ANALYSIS OF THE RNC LOCUS OF COXIELLA-BURNETII

A 3.2 kb EcoRI genomic DNA fragment of Coxiella burnetii was isolated by virtue of its ability to suppress mucoidy in Escherichia coli. Nucleotide sequence analysis revealed the presence of the genes homologous to me, era and recO of E. coli. Suppression of capsule synthesis, measured by beta-galactosidase expression in lon(-) cps-lac fusion strains of E. coli, is caused by gene-dosage effects of the plasmid-borne me genes of either C. burnetii or E. coli. The rnc gene of C. burnetii complemented rnc(-) E. coli hosts for lambda plaque morphology and stimulation of lambda N gene expression.

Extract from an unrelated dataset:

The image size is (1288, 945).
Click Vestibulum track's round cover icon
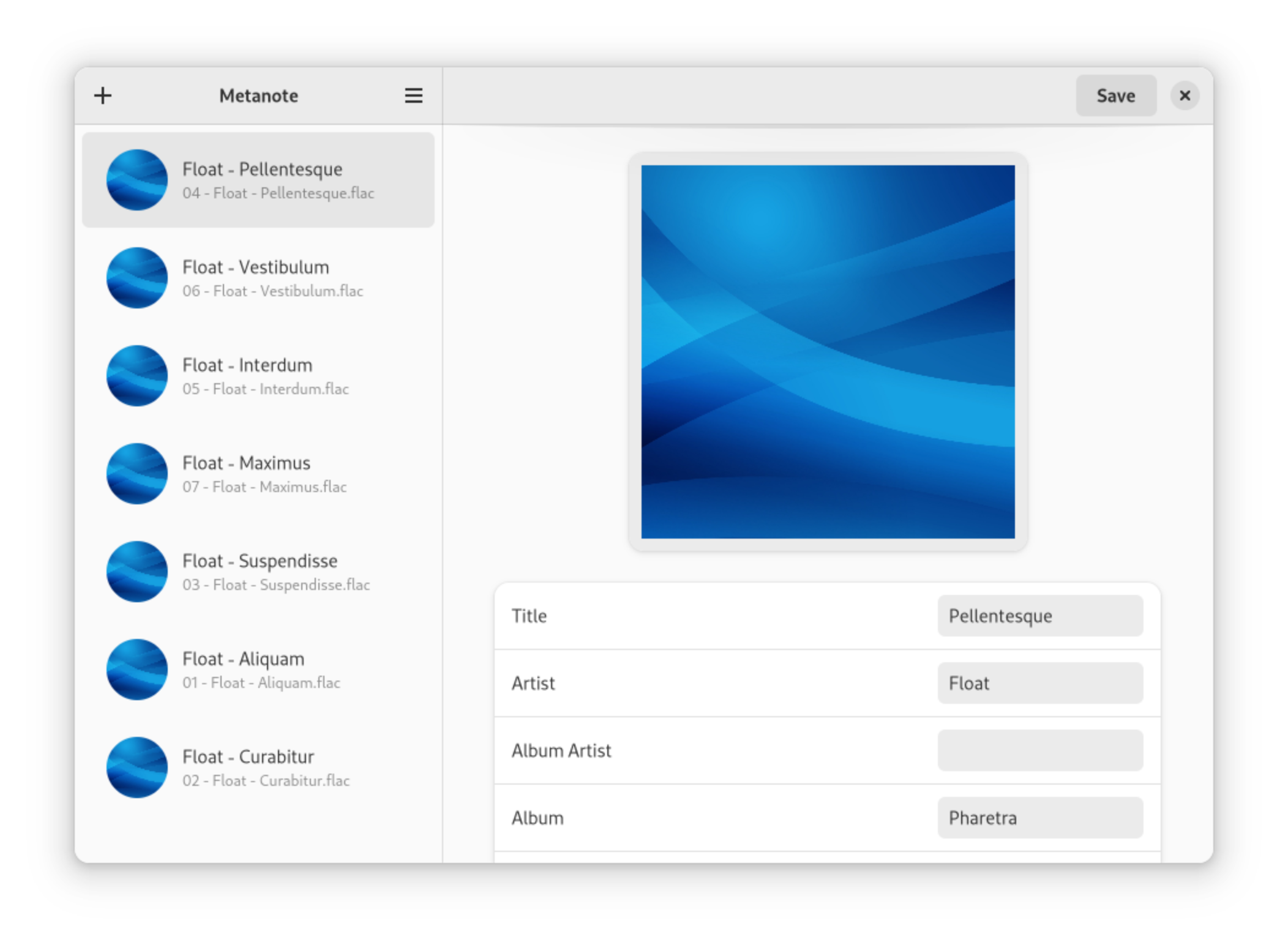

We also demonstrated heterologous complementation of an E. coli strain defective for the expression of Era, an essential protein in E. coli, using the plasmid-borne C. burnetii era. Under the control of the bacteriophage lambda P-L promoter, this 3.2 kb EcoRI DNA fragment directed the synthesis in E. coli of three proteins with approximate molecular masses of 35, 27 and 25 kDa. Antibodies against purified E. coli Era protein cross-reacted with the 35 kDa protein of C. burnetii on Western blots.